Return all the data below as it stands, minus the pictures.

(Records from a data collection)
######

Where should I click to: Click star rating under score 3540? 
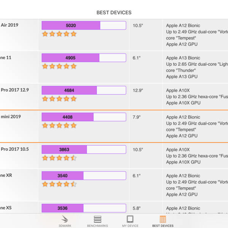click(59, 184)
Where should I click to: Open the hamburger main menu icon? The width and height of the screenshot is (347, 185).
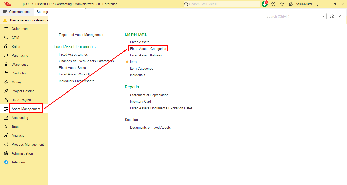(x=16, y=4)
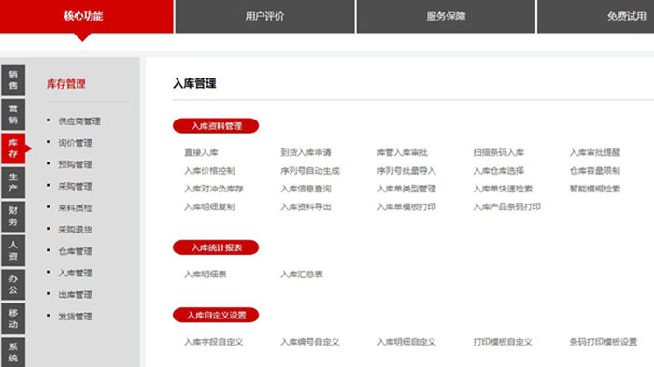Open 采购管理 from the submenu
The image size is (654, 367).
pyautogui.click(x=75, y=187)
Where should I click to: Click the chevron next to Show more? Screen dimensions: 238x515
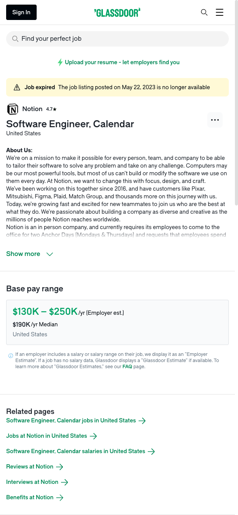[x=50, y=254]
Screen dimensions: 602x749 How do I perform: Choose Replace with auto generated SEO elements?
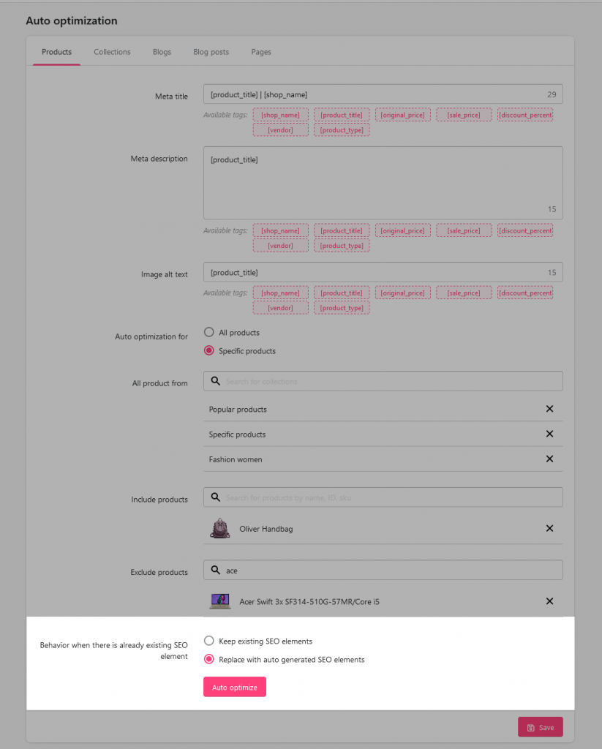click(209, 659)
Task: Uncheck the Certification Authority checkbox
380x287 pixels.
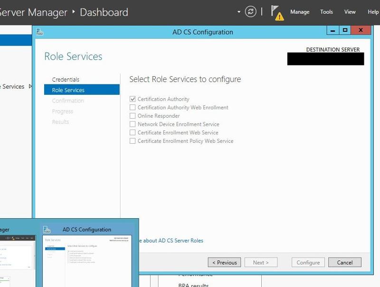Action: point(133,99)
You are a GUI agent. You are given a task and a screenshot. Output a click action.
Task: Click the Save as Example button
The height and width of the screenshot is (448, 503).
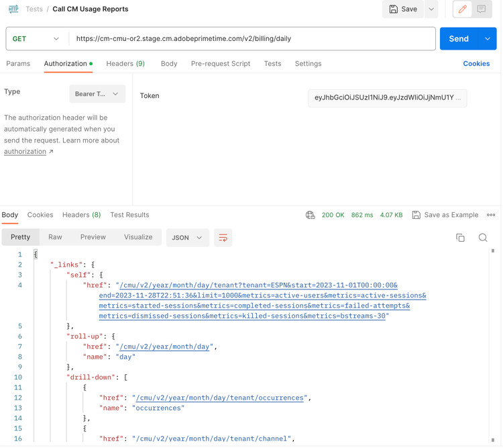(445, 215)
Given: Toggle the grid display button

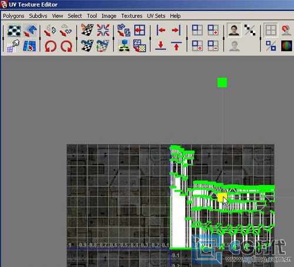Looking at the screenshot, I should 271,30.
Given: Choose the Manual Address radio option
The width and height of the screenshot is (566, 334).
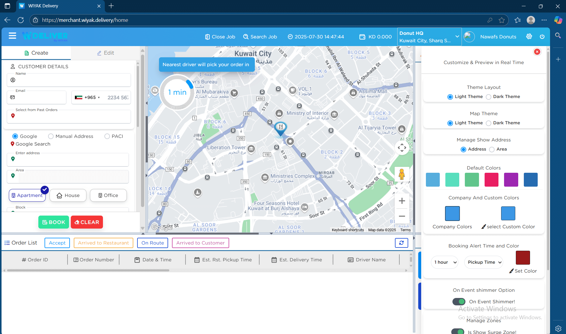Looking at the screenshot, I should [x=51, y=136].
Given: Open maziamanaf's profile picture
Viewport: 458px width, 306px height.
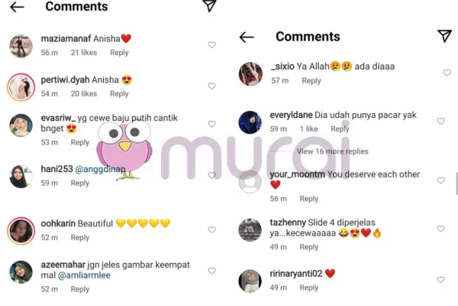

######

Task solution
Where should I click to: Click star rating under score 3540? 
click(59, 184)
Where should I click to: Open the hamburger main menu icon? The width and height of the screenshot is (347, 185).
(x=16, y=4)
Open 采购管理 from the submenu
The image size is (654, 367).
pyautogui.click(x=75, y=187)
Where should I click to: Click the chevron next to Show more? Screen dimensions: 238x515
[x=50, y=254]
Screen dimensions: 602x749 How do I perform: Choose Replace with auto generated SEO elements?
click(209, 659)
Task: Uncheck the Certification Authority checkbox
380x287 pixels.
Action: point(133,99)
You are a GUI agent. You are given a task and a screenshot. Output a click action.
Task: Click the Save as Example button
The height and width of the screenshot is (448, 503).
(445, 215)
Given: Toggle the grid display button

Looking at the screenshot, I should 271,30.
Given: Choose the Manual Address radio option
The width and height of the screenshot is (566, 334).
Looking at the screenshot, I should [x=51, y=136].
Given: Open maziamanaf's profile picture
Viewport: 458px width, 306px height.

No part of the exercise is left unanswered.